ABOUT THIS EXERCISE: Nothing should be left out. Give all the data again exactly as written.

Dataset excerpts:
○ ○ ○ ○

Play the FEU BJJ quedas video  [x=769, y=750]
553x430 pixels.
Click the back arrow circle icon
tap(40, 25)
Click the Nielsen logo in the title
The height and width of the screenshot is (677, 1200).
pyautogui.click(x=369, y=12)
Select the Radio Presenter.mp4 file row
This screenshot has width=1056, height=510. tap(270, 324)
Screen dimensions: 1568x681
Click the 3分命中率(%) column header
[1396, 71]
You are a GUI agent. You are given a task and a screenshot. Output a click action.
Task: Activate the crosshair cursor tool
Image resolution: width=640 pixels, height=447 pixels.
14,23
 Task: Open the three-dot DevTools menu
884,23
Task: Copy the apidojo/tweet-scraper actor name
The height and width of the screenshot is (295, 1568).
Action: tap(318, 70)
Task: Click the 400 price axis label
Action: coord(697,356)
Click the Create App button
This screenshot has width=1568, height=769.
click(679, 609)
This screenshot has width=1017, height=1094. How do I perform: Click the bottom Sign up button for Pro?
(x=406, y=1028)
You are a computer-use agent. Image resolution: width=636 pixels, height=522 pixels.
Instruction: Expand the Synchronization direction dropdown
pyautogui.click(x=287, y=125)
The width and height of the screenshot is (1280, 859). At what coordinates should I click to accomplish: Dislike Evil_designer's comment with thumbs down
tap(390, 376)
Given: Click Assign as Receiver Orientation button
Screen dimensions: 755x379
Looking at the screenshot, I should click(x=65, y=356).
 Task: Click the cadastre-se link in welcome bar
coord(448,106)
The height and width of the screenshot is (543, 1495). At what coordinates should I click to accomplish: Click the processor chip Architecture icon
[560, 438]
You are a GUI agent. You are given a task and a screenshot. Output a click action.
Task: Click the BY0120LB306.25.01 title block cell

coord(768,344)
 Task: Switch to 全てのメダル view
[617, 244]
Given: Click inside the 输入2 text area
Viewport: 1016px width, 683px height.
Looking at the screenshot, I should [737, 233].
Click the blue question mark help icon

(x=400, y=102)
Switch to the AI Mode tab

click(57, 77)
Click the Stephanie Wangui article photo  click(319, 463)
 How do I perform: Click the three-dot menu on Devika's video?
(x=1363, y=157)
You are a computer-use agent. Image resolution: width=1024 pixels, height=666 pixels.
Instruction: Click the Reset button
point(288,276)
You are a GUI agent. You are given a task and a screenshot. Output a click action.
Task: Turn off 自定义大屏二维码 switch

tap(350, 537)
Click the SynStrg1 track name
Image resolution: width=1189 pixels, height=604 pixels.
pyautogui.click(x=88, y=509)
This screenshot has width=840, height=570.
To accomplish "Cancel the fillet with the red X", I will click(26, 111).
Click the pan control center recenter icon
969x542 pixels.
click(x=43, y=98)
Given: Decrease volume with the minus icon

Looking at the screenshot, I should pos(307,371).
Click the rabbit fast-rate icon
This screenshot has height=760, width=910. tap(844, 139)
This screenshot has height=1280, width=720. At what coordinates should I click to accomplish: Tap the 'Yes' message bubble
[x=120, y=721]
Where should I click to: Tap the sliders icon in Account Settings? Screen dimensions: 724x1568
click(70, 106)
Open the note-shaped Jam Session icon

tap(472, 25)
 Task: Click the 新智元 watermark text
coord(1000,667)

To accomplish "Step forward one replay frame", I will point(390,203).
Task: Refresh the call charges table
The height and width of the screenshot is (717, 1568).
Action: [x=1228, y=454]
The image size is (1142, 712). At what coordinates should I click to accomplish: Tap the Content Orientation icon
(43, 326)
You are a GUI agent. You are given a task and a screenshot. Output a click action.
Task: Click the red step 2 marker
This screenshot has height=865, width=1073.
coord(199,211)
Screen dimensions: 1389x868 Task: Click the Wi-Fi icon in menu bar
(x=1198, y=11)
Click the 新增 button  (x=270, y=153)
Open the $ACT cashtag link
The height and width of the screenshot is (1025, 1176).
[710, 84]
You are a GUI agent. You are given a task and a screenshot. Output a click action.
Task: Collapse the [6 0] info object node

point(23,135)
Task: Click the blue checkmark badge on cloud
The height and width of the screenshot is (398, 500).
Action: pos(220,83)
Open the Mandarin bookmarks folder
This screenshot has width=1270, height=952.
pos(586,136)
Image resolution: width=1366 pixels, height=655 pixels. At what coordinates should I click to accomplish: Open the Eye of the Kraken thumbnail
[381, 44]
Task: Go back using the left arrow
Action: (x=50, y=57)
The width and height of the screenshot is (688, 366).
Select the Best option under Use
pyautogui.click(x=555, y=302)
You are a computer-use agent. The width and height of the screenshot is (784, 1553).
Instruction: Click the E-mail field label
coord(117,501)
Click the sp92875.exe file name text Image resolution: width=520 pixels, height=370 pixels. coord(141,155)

○ ○ ○ ○

TASK OUTPUT:
Play the FEU BJJ quedas video  [x=769, y=750]
553x430 pixels.
Click the back arrow circle icon
tap(40, 25)
Click the Nielsen logo in the title
The height and width of the screenshot is (677, 1200).
pyautogui.click(x=369, y=12)
Select the Radio Presenter.mp4 file row
This screenshot has width=1056, height=510. tap(270, 324)
Screen dimensions: 1568x681
Click the 3分命中率(%) column header
[1396, 71]
You are a GUI agent. You are given a task and a screenshot. Output a click action.
Task: Activate the crosshair cursor tool
Image resolution: width=640 pixels, height=447 pixels.
14,23
 Task: Open the three-dot DevTools menu
884,23
Task: Copy the apidojo/tweet-scraper actor name
The height and width of the screenshot is (295, 1568).
Action: tap(318, 70)
Task: Click the 400 price axis label
Action: coord(697,356)
Click the Create App button
This screenshot has width=1568, height=769.
click(679, 609)
This screenshot has width=1017, height=1094. How do I perform: Click the bottom Sign up button for Pro?
(x=406, y=1028)
You are a computer-use agent. Image resolution: width=636 pixels, height=522 pixels.
Instruction: Expand the Synchronization direction dropdown
pyautogui.click(x=287, y=125)
The width and height of the screenshot is (1280, 859). At what coordinates should I click to accomplish: Dislike Evil_designer's comment with thumbs down
tap(390, 376)
Given: Click Assign as Receiver Orientation button
Screen dimensions: 755x379
Looking at the screenshot, I should click(x=65, y=356).
 Task: Click the cadastre-se link in welcome bar
coord(448,106)
The height and width of the screenshot is (543, 1495). At what coordinates should I click to accomplish: Click the processor chip Architecture icon
[560, 438]
You are a GUI agent. You are given a task and a screenshot. Output a click action.
Task: Click the BY0120LB306.25.01 title block cell

coord(768,344)
 Task: Switch to 全てのメダル view
[617, 244]
Given: Click inside the 输入2 text area
Viewport: 1016px width, 683px height.
Looking at the screenshot, I should [737, 233].
Click the blue question mark help icon

(x=400, y=102)
Switch to the AI Mode tab

click(57, 77)
Click the Stephanie Wangui article photo  click(319, 463)
 How do I perform: Click the three-dot menu on Devika's video?
(x=1363, y=157)
You are a computer-use agent. Image resolution: width=1024 pixels, height=666 pixels.
Instruction: Click the Reset button
point(288,276)
You are a GUI agent. You are given a task and a screenshot. Output a click action.
Task: Turn off 自定义大屏二维码 switch

tap(350, 537)
Click the SynStrg1 track name
Image resolution: width=1189 pixels, height=604 pixels.
pyautogui.click(x=88, y=509)
This screenshot has width=840, height=570.
To accomplish "Cancel the fillet with the red X", I will click(26, 111).
Click the pan control center recenter icon
969x542 pixels.
click(x=43, y=98)
Given: Decrease volume with the minus icon

Looking at the screenshot, I should pos(307,371).
Click the rabbit fast-rate icon
This screenshot has height=760, width=910. tap(844, 139)
This screenshot has height=1280, width=720. At what coordinates should I click to accomplish: Tap the 'Yes' message bubble
[x=120, y=721]
Where should I click to: Tap the sliders icon in Account Settings? Screen dimensions: 724x1568
click(70, 106)
Open the note-shaped Jam Session icon

tap(472, 25)
 Task: Click the 新智元 watermark text
coord(1000,667)

To accomplish "Step forward one replay frame", I will point(390,203).
Task: Refresh the call charges table
The height and width of the screenshot is (717, 1568).
Action: [x=1228, y=454]
The image size is (1142, 712). At what coordinates should I click to accomplish: Tap the Content Orientation icon
(43, 326)
You are a GUI agent. You are given a task and a screenshot. Output a click action.
Task: Click the red step 2 marker
This screenshot has height=865, width=1073.
coord(199,211)
Screen dimensions: 1389x868 Task: Click the Wi-Fi icon in menu bar
(x=1198, y=11)
Click the 新增 button  (x=270, y=153)
Open the $ACT cashtag link
The height and width of the screenshot is (1025, 1176).
[710, 84]
You are a GUI agent. You are given a task and a screenshot. Output a click action.
Task: Collapse the [6 0] info object node

point(23,135)
Task: Click the blue checkmark badge on cloud
The height and width of the screenshot is (398, 500).
Action: pos(220,83)
Open the Mandarin bookmarks folder
This screenshot has width=1270, height=952.
pos(586,136)
Image resolution: width=1366 pixels, height=655 pixels. At what coordinates should I click to accomplish: Open the Eye of the Kraken thumbnail
[381, 44]
Task: Go back using the left arrow
Action: (x=50, y=57)
The width and height of the screenshot is (688, 366).
Select the Best option under Use
pyautogui.click(x=555, y=302)
You are a computer-use agent. The width and height of the screenshot is (784, 1553).
Instruction: Click the E-mail field label
coord(117,501)
Click the sp92875.exe file name text Image resolution: width=520 pixels, height=370 pixels. coord(141,155)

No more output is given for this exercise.